Rishi Sunak gets things started on a damp day in London while races are well under way in Ireland and the US

To widespread surprise, Rishi Sunak fired the starting gun this week for the UK general election. It was an inauspiciously damp start in a rain-sodden  Downing Street to a six-week  campaign that will culminate in the country’s first July election since 1945. With opinion polls indicating an all but insurmountable lead for Labour, the prime minister will need to effect the most remarkable turnaround in British political history if he is to remain in office.

All eyes, therefore, are on the man who most expect will be moving into Downing Street on July 5th. This weekend, our London Correspondent Mark Paul profiles Keir Starmer’s “green army”, the three strategists with strong Irish links who are at the centre of Labour’s push for power.

“If Labour wins the election as expected, Britain’s next government could end up as its most green-tinged in living memory, with conspicuous Irish links at almost every political level,” writes Mark. You can follow the twists and turns of the campaign with him as he traverses the country over the next six weeks, while  our team in Belfast, Freya McClements and Seanín Graham, will be following the contest for Northern Ireland’s 18 Westminster seats.

On the other side of the Atlantic, Washington Correspondent Keith Duggan is also on the campaign trail, as the battle between Joe Biden and Donald Trump intensifies. With his trial in New York drawing to a close, Trump still leads in the key battleground states and received a further fillip this week with the news that Nikki Haley, his former rival for the Republican nomination, will vote for him in November. You can follow Keith’s coverage from across the US over the next six months as he reports on this most consequential of elections. Meanwhile, our new weekly essay slot is occupied this week by Richard Ford, the Pulitzer-winning novelist behind the Frank Bascombe novels (and many others), who finds little to excite him in a contest between “these old doozies”, Biden and Trump. “I wish I didn’t think Biden’s going to lose,” Ford writes. “I’ll be joyous if I’m wrong. But there are signs.”

* REQUESTS:
1) Rewrite the paragraph of the election excerpt that begins "To widespread surprise" in two or three shorter sentences, keeping its main facts.
2) In the election excerpt, give everything from "Rishi Sunak gets" down to "push for power." again, swapping "Downing Street" for "Number 10" throughout.

* DATA:
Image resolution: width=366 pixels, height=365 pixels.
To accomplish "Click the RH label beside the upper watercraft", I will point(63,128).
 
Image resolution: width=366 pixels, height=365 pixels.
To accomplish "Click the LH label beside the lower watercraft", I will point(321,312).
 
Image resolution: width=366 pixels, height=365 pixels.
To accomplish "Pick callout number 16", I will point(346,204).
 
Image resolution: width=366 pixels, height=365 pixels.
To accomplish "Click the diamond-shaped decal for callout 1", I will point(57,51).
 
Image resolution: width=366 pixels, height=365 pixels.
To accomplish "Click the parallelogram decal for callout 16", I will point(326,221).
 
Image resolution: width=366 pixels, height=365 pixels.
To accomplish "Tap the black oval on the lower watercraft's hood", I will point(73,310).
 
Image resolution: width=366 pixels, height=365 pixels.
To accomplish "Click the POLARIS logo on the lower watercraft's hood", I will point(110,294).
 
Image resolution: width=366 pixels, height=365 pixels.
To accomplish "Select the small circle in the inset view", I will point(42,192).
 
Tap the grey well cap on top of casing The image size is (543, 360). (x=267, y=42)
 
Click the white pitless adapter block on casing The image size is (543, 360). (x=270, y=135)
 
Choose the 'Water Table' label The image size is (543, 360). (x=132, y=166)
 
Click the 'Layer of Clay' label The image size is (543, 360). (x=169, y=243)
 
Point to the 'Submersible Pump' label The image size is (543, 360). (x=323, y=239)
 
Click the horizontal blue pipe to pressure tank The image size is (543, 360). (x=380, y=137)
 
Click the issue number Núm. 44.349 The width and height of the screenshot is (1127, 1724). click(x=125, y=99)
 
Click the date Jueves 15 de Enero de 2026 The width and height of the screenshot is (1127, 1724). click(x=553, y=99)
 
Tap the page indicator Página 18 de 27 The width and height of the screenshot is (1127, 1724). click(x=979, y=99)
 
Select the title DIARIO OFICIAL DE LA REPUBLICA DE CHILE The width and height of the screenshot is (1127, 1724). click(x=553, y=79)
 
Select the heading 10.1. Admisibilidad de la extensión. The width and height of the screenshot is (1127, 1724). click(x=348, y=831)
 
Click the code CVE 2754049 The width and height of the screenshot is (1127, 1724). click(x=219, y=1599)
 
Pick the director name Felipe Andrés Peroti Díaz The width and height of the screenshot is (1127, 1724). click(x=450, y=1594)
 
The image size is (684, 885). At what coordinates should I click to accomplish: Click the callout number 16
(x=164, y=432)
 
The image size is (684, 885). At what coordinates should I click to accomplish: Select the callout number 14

* LIST OF SOLUTIONS:
1) Rishi Sunak unexpectedly called the UK general election this week, launching a six-week campaign in a rainy Downing Street. It will end in the country's first July election since 1945. Polls give Labour a near-unbeatable lead, so the prime minister would need the greatest turnaround in British political history to stay in office.

2)
Rishi Sunak gets things started on a damp day in London while races are well under way in Ireland and the US

To widespread surprise, Rishi Sunak fired the starting gun this week for the UK general election. It was an inauspiciously damp start in a rain-sodden  Number 10 to a six-week  campaign that will culminate in the country’s first July election since 1945. With opinion polls indicating an all but insurmountable lead for Labour, the prime minister will need to effect the most remarkable turnaround in British political history if he is to remain in office.

All eyes, therefore, are on the man who most expect will be moving into Number 10 on July 5th. This weekend, our London Correspondent Mark Paul profiles Keir Starmer’s “green army”, the three strategists with strong Irish links who are at the centre of Labour’s push for power.